Molecular studies suggest that HPV-DNA in oropharyngeal tumors (overwhelmingly genotype 16) is present at high copy-numbers and is frequently integrated.33, 34 Comparing HPV16 DNA and RNA detection by PCR, we observe a high concordance in DNA prevalence and E6/E7 expression, indicative of integration. However, the presence of E6/E7 RNA in DNA negative tumors, observed in two-thirds (N=8/13) of discordant cases by PCR, might suggest the presence of integrated virus with loss or disruption of the L1 open reading frame.18, 35 Following integration, the intact portion of the HPV16 genome can produce multiple E6 and E7 oncogene transcripts.18, 36 This is of interest, as detection of HPV RNA in the tumor has recently been associated with better survival prediction than HPV DNA.8

Alternatively, the upregulation of p16 has been suggested as a marker of active HPV infection in head and neck squamous cell carcinoma,7 whereas inactivation of p16 by methylation is a common event in smoking associated cancers.37, 38 p16 by immunohistochemistry is a method commonly used by pathologists, and its use with in situ hybridization for HPV DNA detection in a triage setting may help when HPV PCR analysis is not feasible.7, 39, 40, 41 This combined testing may be of benefit, where cross-linking and DNA degradation induced by formalin fixation is a concern, as primer systems that target larger HPV-DNA fragments tend to have poorer detection rates in formalin-fixed and paraffin-embedded samples, compared with those targeting shorter DNA segments.42 For example, it has been suggested that the specificity of p16 immunohistochemistry in formalin-fixed and paraffin-embedded samples may be improved if followed by DNA analysis for p16 positive cases, when compared with E6 RT-PCR in fresh frozen tissue as the standard test.11 In our experience, p16 positive cases varied with respect to patterns of staining. However, relaxing the criteria for p16 positive immunohistochemistry tests did not improve performance in HPV16 E6/E7 RNA detection when followed by in situ hybridization or by MY-PCR.
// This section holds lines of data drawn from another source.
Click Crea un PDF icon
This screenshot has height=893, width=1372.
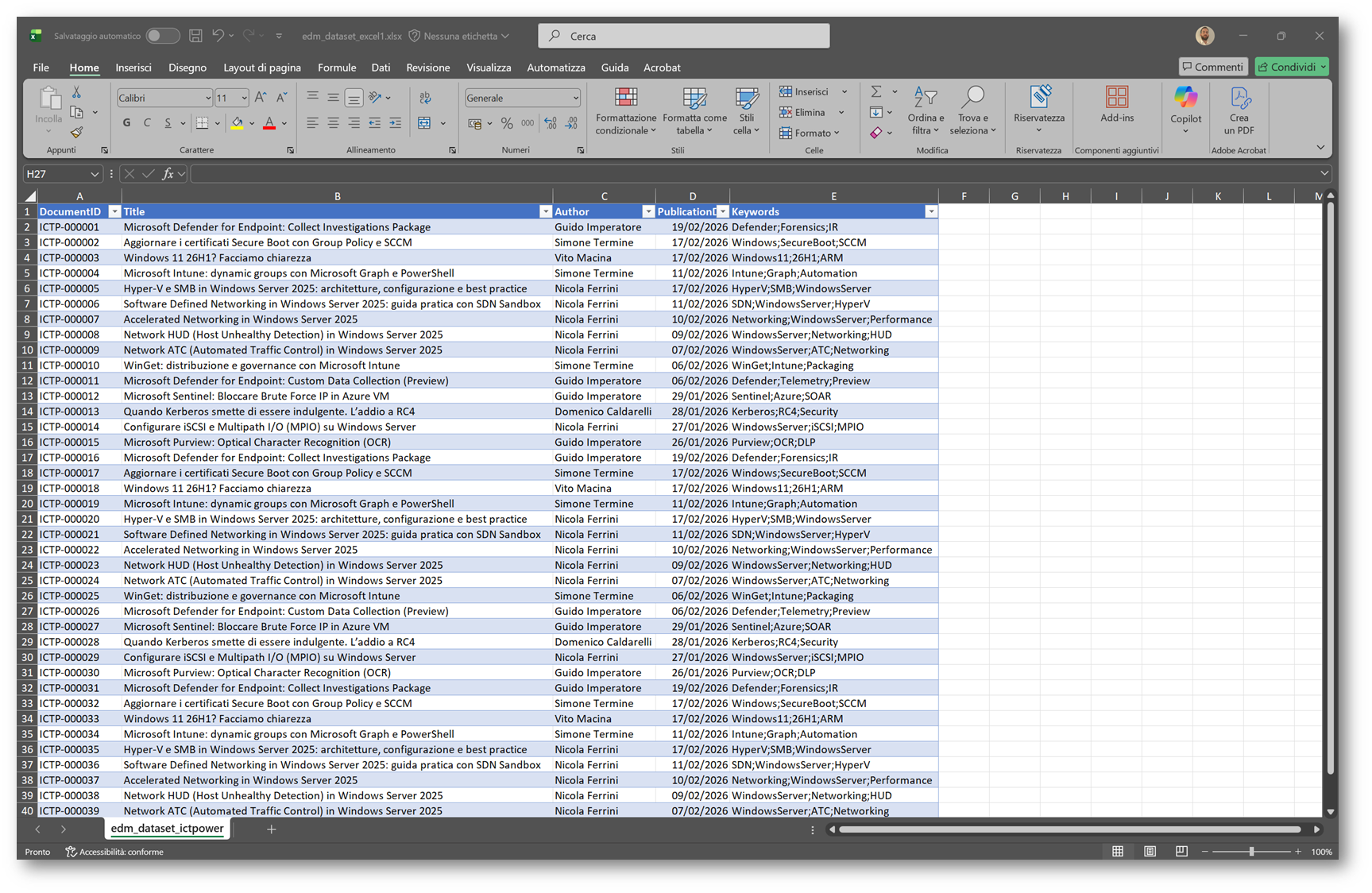(x=1239, y=99)
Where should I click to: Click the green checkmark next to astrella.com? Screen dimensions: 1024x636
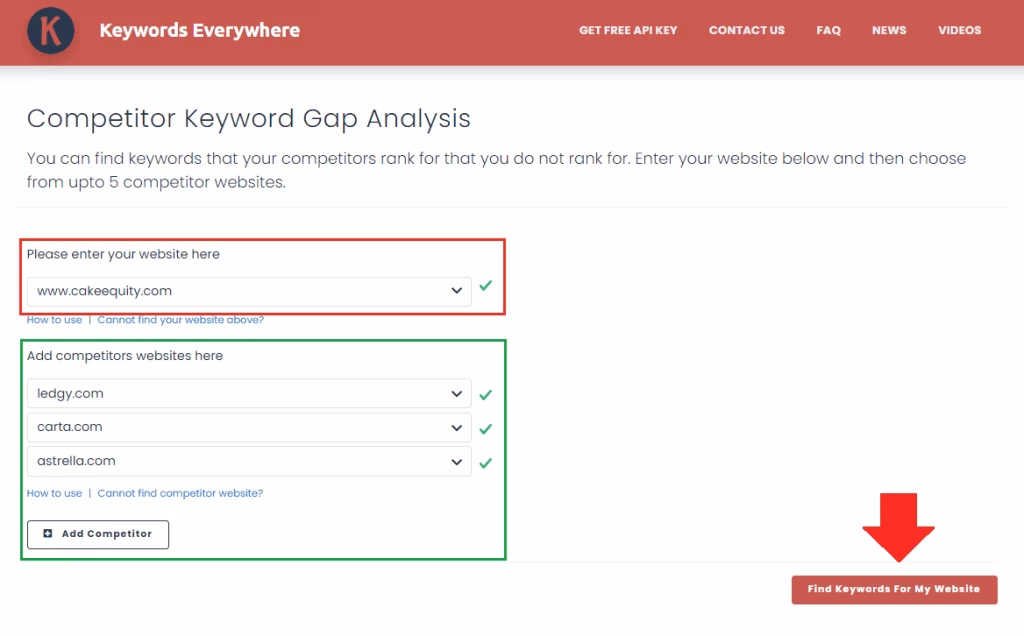point(485,461)

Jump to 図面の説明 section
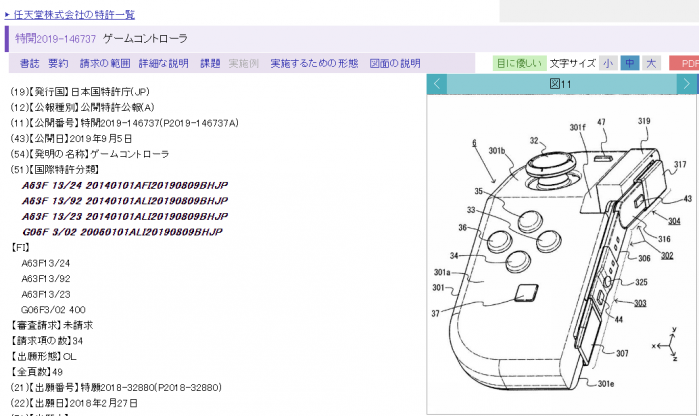(x=395, y=63)
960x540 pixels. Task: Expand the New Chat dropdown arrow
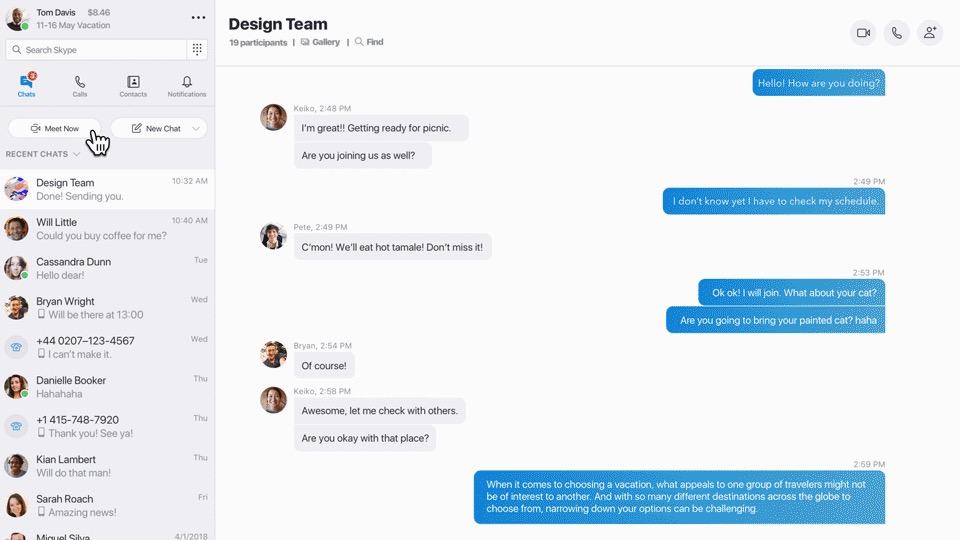[x=196, y=129]
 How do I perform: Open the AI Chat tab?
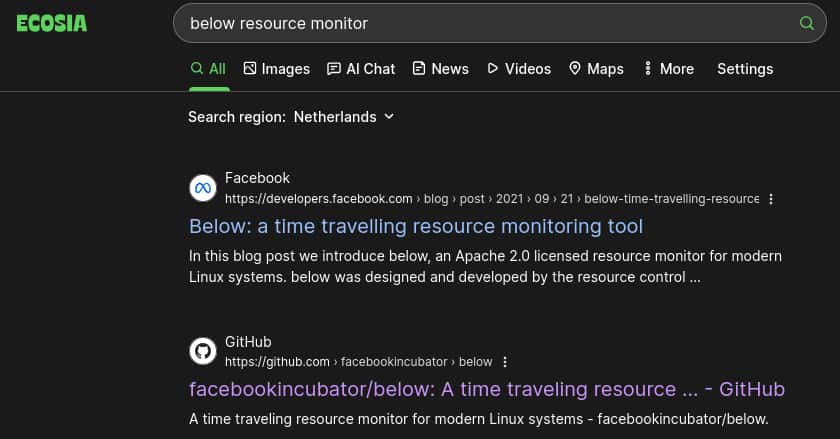(x=361, y=69)
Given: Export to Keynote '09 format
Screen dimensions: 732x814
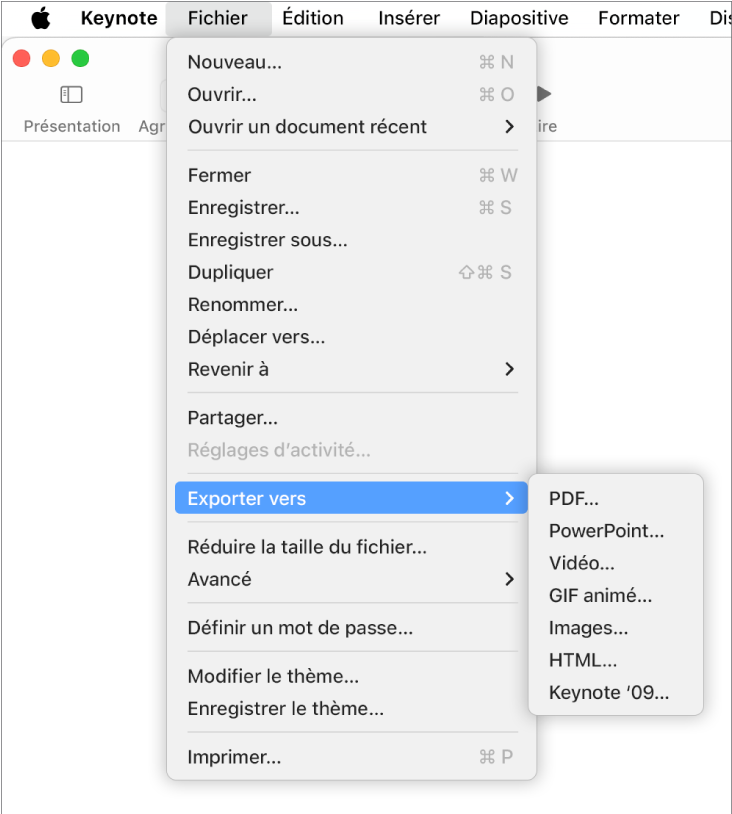Looking at the screenshot, I should 609,692.
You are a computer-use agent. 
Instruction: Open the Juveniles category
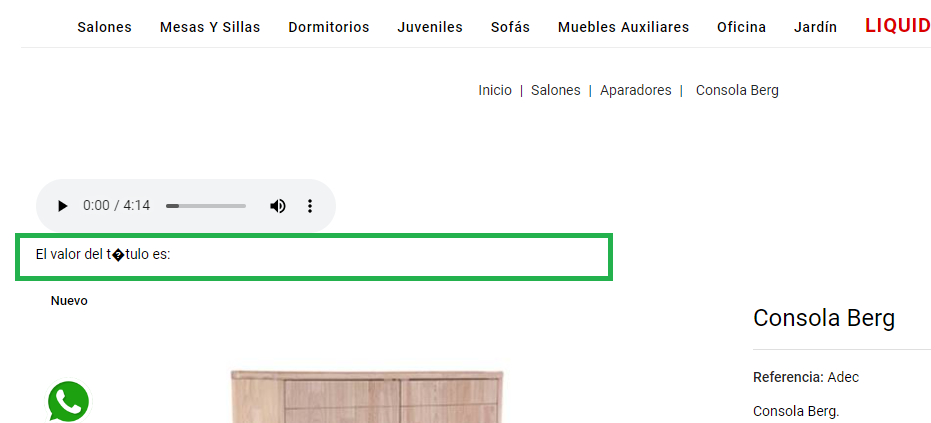pyautogui.click(x=430, y=27)
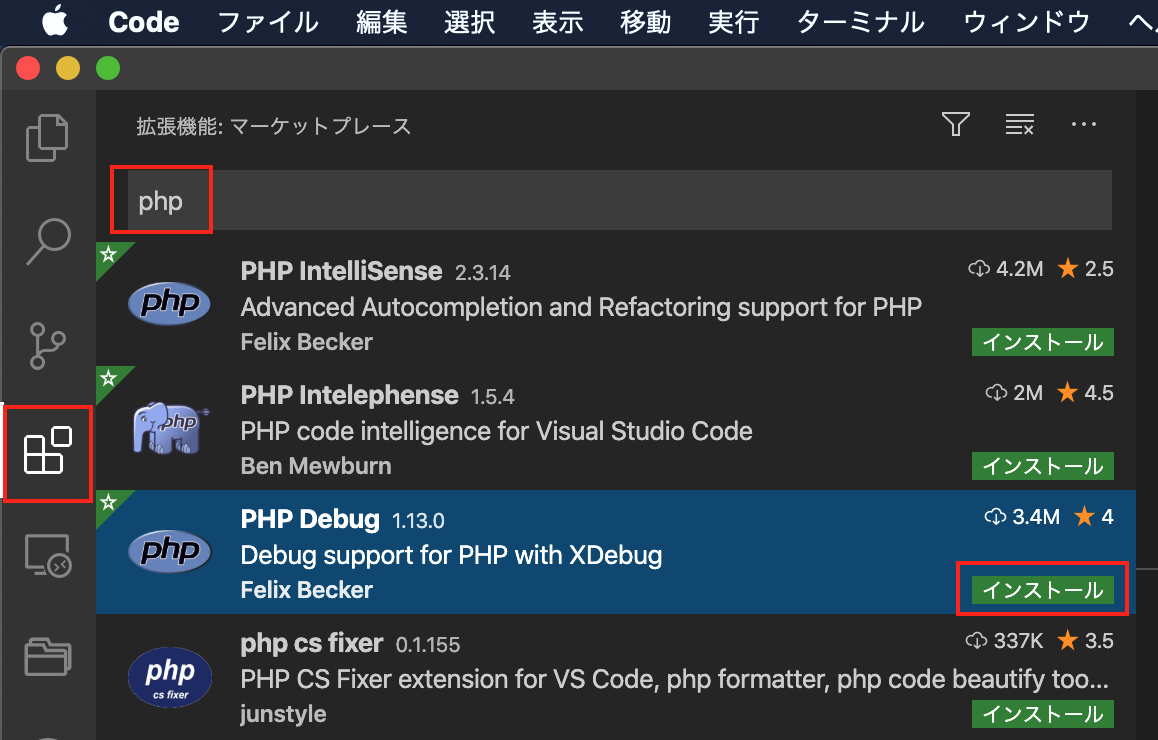Open the Source Control view
1158x740 pixels.
pos(47,345)
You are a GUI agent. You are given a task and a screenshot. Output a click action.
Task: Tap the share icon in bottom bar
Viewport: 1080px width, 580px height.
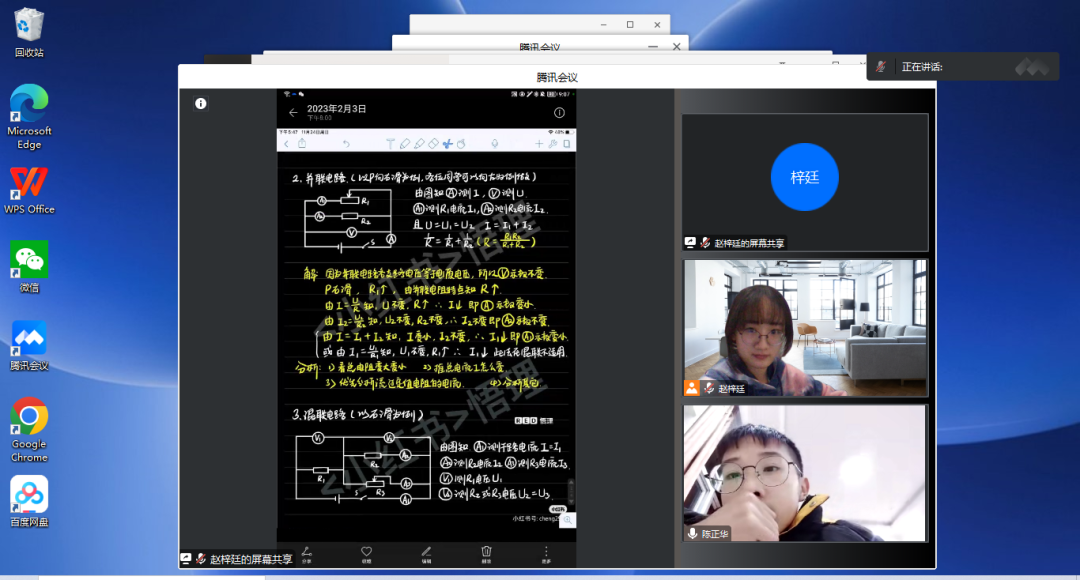click(306, 552)

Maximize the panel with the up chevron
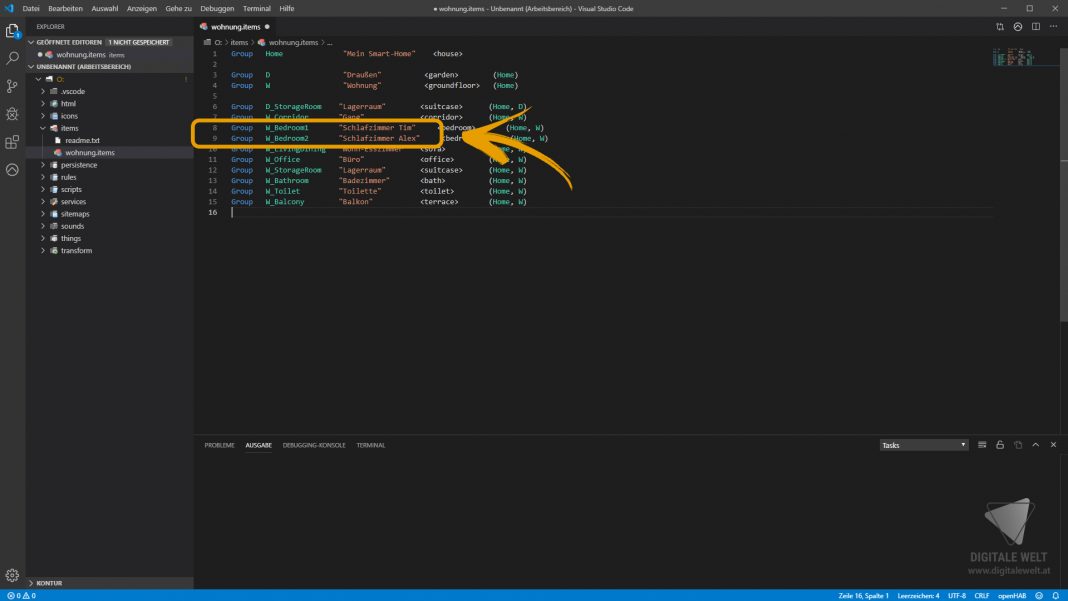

We should note that despite using expert staining and evaluations, tests were performed on tissue microarrays, which do not reproduce the clinical diagnostic setting. This approach was chosen because of the high-throughput capability for conducting in situ hybridization and immunohistochemistry assays simultaneously on multiple samples. Although, multiple tissue microarray cores were selected by a pathologist for each tumor to reflect the diagnostic histopathology specimen, results may differ for clinical formalin-fixed and paraffin-embedded tissue sections.

Typically, HPV positive oropharyngeal squamous cell carcinomas were non-keratinizing with basaloid-type tumor cells. We found that p16 immunohistochemistry continued to perform better than in situ hybridization, when compared with HPV detected by PCR in non-keratinizing squamous cell carcinomas and oropharyngeal tumors specifically. We also observed an inverse correlation between p16 expression and limited keratinization, which reflects non-keratinizing basaloid morphology.

In summary, although these results do not preclude the potential utility of assessing p16 expression as a biomarker for the clinical management of head and neck squamous cell carcinoma,28, 43 particularly for oropharyngeal SCC, further analytical evaluation by blinded trials with multiple testing methods is warranted before these assays should be recommended for clinical HPV detection.